Setelah salat, orang itu kembali melanjutkan perjalanannya. Tetapi masyarakat terkejut melihat sebuah kantong berisi uang tertinggal di tepi sungai dekat perahu tadi bersandar. Merekapun sepakat untuk menyimpannya kalau-kalau orang itu kembali. Apalagi setelah diingatnya orang itu berperilaku baik dan alim.[1]

Benar saja, beberapa hari kemudian orang itu datang lagi. Masyarakat pun kembali bergembira melihat si pemilik kantong berisi uang yang cukup banyak itu. Mereka bukan saja menyerahkan hak orang itu, melainkan juga menjamunya makan.

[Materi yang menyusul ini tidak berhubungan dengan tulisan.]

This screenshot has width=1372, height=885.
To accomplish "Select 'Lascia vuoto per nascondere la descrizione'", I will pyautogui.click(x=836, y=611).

Pada waktu itulah, orang yang tidak diketahui jati dirinya itu berkata, "Urang-urang sini banar-banar kadada nang culasnya (orang-orang di sini semuanya jujur, tidak ada yang culas atau curang - terjemahan dari bahasa Banjar)". Kemudian orang itu bertanya seputar nama sungai tempat perahunya ditambat dan juga nama masjid yang baru dibangun itu. Masyarakat serentak menggelengkan kepalanya. Baik sungai atau masjid memang belum ada namanya. Orang itupun tersenyum sambil berkata,"Bagaimana kalau sungai itu diberi nama Sungai Banar dan masjidnya diberi nama Masigit (masjid) Sungai Banar?" Serentak masyarakat bertakbir memuji kebesaran Allah SWT. Kebuntuan masyarakat menamai masjid pun terpecahkan. Setelah itu, pria itupun pergi. Tidak seorangpun mengetahui asal usulnya.[1]
[sunting] Usulan penggantian nama

Hingga kini masyarakat meyakini pria misterius itu tergolong Waliyullah. Sebagai buktinya, pernah ada upaya penggantian nama masjid telah berulangkali dilakukan, tetapi masyarakat tetap tidak bisa menerima. Upaya penggantian pernah terjadi tahun 1990. Nama masjid diganti menjadi Masjid Baiturrahman. Nama baru ini bahkan disahkan dalam sertifikat di Kantor Pertanahan Hulu Sungai Utara. Pada tahun 2000, muncul nama baru: Masjid Istiqomah. Nama inipun tercantum dalam Skep Kakanwil Depag Kalsel tentang Penetapan Nomor Induk Masjid, dengan nomor urut: 1764090/61916.

Tetapi nama-nama baru itu sangat tidak populer dan hampir tidak pernah disebut masyarakat, kecuali nama Masjid Sungai Banar. Belakangan nama masjid ditambah menjadi Masjid Jami Sungai Banar untuk menunjukkan sebagai masjid besar dan bersejarah. Berdirinya Masjid Jami Sungai Banar menyemarakkan kehidupan beragama masyarakat Amuntai dan sekitarnya. Bahkan ada yang datang dari wilayah lain untuk belajar dan menuntut ilmu. Keberadaannya dapat dikatakan sebagai pusat pengembangan Agama Islam waktu itu.[1]